Tekst źródłowy
Znaleziono 0 artykułów
10.04.2021

Mniej mięsa to zdrowsza przyszłość

10.04.2021
(Fot. Getty Images)

Wielkie miasta są pełne wegetariańskich knajp, markety oferują produkty oznaczone dla wegetarian i wegan, na bazarkach można kupić warzywa i owoce z całego świata. Mimo to statystyki jasno pokazują, że jemy coraz więcej mięsa – dwa-trzy razy więcej, niż wskazują normy żywienia. W ciągu życia Polak zjada średnio „5 krów, 20 świń, 760 kurcząt, 46 indyków, 15 kaczek, 7 królików, 1,5 gęsi, i ok. 500 kg ryb”, jak wyliczyła skrupulatnie Sylwia Majcher w książce „Mniej mięsa”.

Popadamy w skrajności. Albo rozsmakowuję się w mięsie i jem je w nadmiarze, albo przechodzę na weganizm i brakuje mi tolerancji dla innej diety  – mówi Majcher. – W książce próbuję połączyć zwaśnione strony.

(Fot. Materiały prasowe)

Co należy zrobić
Przytocz dosłownie fragment tekstu o ograniczaniu mięsa, czyli wszystko od „Popadamy w skrajności.” aż po „połączyć zwaśnione strony.”.

Zapisane dane
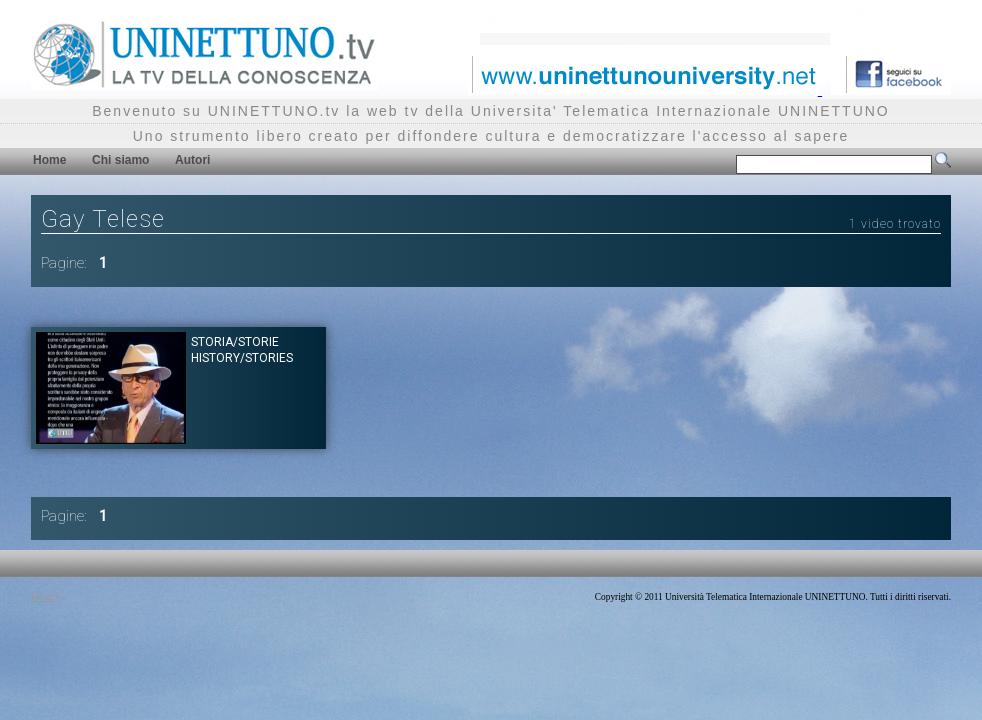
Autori (192, 160)
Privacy (45, 597)
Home (49, 160)
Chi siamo (120, 160)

Wynik ćwiczenia
Popadamy w skrajności. Albo rozsmakowuję się w mięsie i jem je w nadmiarze, albo przechodzę na weganizm i brakuje mi tolerancji dla innej diety  – mówi Majcher. – W książce próbuję połączyć zwaśnione strony.